> Directions for this task
The lines below starting at the line containing "Tap SUIUSDT Cross 75x leverage tag" and ending at the line containing "Open the 外観" are to be repeated exactly, with both ends kept and nothing else added.
*** Opening Material for the task ***
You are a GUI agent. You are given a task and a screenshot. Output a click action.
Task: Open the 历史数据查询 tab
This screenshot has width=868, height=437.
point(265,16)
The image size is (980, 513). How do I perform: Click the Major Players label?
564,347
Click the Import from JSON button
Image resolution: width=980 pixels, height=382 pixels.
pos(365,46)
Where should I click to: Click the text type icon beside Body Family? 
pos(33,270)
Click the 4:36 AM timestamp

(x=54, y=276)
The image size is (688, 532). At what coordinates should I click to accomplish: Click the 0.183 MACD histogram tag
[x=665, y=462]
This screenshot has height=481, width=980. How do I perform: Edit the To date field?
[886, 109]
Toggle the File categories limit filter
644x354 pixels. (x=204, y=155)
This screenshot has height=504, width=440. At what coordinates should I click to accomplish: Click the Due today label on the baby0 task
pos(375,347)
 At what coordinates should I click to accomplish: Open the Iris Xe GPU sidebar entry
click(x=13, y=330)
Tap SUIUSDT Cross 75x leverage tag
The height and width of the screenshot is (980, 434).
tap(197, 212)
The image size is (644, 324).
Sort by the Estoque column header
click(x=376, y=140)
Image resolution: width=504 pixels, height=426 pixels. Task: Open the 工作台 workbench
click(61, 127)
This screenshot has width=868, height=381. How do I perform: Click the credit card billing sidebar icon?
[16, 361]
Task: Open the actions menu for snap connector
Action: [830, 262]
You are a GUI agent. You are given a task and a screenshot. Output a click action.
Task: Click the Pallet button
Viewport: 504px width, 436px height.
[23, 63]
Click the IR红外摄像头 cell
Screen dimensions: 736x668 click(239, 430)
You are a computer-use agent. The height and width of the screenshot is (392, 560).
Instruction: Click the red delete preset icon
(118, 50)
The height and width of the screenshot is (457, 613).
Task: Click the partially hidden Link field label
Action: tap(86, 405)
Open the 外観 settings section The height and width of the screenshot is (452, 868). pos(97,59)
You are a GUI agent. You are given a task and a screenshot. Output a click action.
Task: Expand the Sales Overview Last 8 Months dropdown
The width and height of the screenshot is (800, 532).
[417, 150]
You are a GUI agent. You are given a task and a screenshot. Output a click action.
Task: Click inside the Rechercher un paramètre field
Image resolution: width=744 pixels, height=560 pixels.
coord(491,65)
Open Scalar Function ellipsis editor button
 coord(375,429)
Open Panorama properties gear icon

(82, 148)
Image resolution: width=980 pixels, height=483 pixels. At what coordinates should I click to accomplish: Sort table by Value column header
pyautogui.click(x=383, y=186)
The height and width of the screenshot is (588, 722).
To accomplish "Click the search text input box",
*** Closing Material for the task ***
> Solution below
Tap SUIUSDT Cross 75x leverage tag
The height and width of the screenshot is (980, 434).
tap(197, 212)
The image size is (644, 324).
Sort by the Estoque column header
click(x=376, y=140)
Image resolution: width=504 pixels, height=426 pixels. Task: Open the 工作台 workbench
click(61, 127)
This screenshot has width=868, height=381. How do I perform: Click the credit card billing sidebar icon?
[16, 361]
Task: Open the actions menu for snap connector
Action: [830, 262]
You are a GUI agent. You are given a task and a screenshot. Output a click action.
Task: Click the Pallet button
Viewport: 504px width, 436px height.
[23, 63]
Click the IR红外摄像头 cell
Screen dimensions: 736x668 click(239, 430)
You are a computer-use agent. The height and width of the screenshot is (392, 560).
Instruction: Click the red delete preset icon
(118, 50)
The height and width of the screenshot is (457, 613).
Task: Click the partially hidden Link field label
Action: tap(86, 405)
Open the 外観 settings section The height and width of the screenshot is (452, 868). pos(97,59)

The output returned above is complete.